I Used to do work for a property management company, every fall/winter, I get calls to investigate a “bad smell” in the woman’s washroom. (Over and over again)
They had the “feminine hygiene product disposal box” about 18” above the baseboard heater.
The heater would gently steep the uses hygiene products, and recreate the smell of the Hudson River at low tide.. 
I would write an invoice with my findings.. nothing was ever done about issue. So after about 3-4calls I wouldn’t even bother to drive to the location, I’d just write another invoice..
$$$$$$


----------



## Tommy plumber (Feb 19, 2010)

JohnnieSqueeze said:


> I went to a house today the client had a complaint that the powder room smells like sewer gas so badly she cant use it. I didnt think it was bad, but I looked for her. I checked the sink trap and toilet. I inspected the piping in the basement as well. I found that the ejector ties in about 2’ downstream from where the sink meets the main line. Is it possible, considering they use A LOT of toilet paper, that the ejector causes a pressure differential and siphons the sink trap even if all piping is properly vented?
> 
> I am imagining that wooosh being too much for a 1 1/2” vent off a lavatory sink.
> 
> ...
























I'm not sure if you caught a thread that I started about a static pressure test; where the plumbers seal the roof vents w/ test balls, ball up the 2-way c.o. out front, and then see if the w/c water level will rise and stay there by adding water to the w/c. But I consulted with another plumber who has been in the trade for over {40} years on this test since I didn't have the foggiest idea about it.

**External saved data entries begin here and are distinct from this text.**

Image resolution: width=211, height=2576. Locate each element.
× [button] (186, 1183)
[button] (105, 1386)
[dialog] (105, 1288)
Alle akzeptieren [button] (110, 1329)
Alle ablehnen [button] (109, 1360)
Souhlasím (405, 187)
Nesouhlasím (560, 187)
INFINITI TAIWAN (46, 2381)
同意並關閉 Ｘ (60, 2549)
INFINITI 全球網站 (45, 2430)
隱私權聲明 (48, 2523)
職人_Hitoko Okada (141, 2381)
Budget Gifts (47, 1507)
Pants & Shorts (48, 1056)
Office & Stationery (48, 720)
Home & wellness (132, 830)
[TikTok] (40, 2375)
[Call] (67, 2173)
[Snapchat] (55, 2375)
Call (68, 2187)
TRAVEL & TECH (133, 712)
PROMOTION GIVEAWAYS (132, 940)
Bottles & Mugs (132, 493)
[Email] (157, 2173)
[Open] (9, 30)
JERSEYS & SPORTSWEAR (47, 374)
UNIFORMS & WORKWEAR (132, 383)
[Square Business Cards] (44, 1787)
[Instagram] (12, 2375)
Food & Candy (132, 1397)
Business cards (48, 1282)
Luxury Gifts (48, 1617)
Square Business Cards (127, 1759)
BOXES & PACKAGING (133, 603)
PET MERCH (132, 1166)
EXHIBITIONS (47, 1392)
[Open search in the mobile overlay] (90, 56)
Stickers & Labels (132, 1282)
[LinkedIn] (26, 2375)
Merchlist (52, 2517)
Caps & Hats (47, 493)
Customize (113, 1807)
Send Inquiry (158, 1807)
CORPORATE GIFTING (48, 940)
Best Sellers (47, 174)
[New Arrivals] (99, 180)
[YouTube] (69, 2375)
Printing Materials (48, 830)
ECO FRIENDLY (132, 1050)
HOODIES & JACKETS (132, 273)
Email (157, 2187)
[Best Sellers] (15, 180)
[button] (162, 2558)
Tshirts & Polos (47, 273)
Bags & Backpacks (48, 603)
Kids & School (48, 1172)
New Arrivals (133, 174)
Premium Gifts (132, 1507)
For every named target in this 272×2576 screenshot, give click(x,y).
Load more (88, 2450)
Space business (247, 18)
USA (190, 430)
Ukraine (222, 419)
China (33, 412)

Anyway, he spoke at length about his specialty: finding sewer gas leaks in buildings. He is an expert. He is so good, that pest control companies call him all the time. He finds the cracked cast iron drains, wastes and vents etc. where rodents, roaches and sewer flies enter buildings.


Believe it or not, but some plumbers have pulled & re-set w/c's several times and the sewer gas didn't go away. Then they replaced the w/c and voila! No more sewer gas.


So, it is time for you to perform a smoke test for your customer. If you are a bit un-easy doing it, sub it out to someone who can do it and you go there and learn. {I would pay the sub, tack on my fee, and then bill my customer}. But you do what you want.


If you need further assistance, send me a PM and I will forward your information to him.


----------



## ShtRnsdownhill (Jan 13, 2016)

JohnnieSqueeze said:


> she definitely wouldn’t have known, cant imagine the last time she saw it
> 
> 
> Sent from my iPhone using Tapatalk



geez that just put a picture in my mind I never would want to see..and now its stuck there...


----------



## Tango (Jan 13, 2018)

ShtRnsdownhill said:


> geez that just put a picture in my mind I never would want to see..and now its stuck there...


Get your head out of the gutter, she's blind that's all. :wink:


----------